» What this task involves
Straight copy, no pictures: transcribe each entry as it stands.

[[ Provided information, beginning ]]

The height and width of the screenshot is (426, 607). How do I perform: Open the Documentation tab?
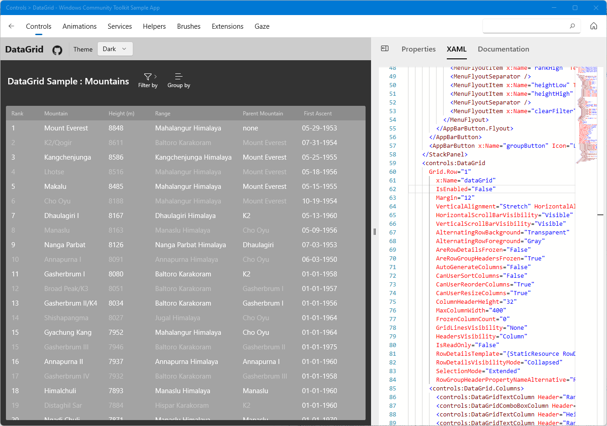pos(503,49)
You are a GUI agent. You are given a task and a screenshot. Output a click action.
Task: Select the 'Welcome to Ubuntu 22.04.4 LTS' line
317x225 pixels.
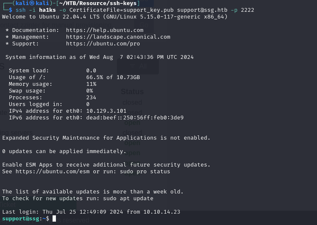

[[ Provided information, end ]]

» Exercise solution
The height and width of the screenshot is (426, 607). How do I perform: Open the Documentation tab?
pos(503,49)
You are a GUI agent. You are given a task and a screenshot. Output a click action.
Task: Select the 'Welcome to Ubuntu 22.04.4 LTS' line
317x225 pixels.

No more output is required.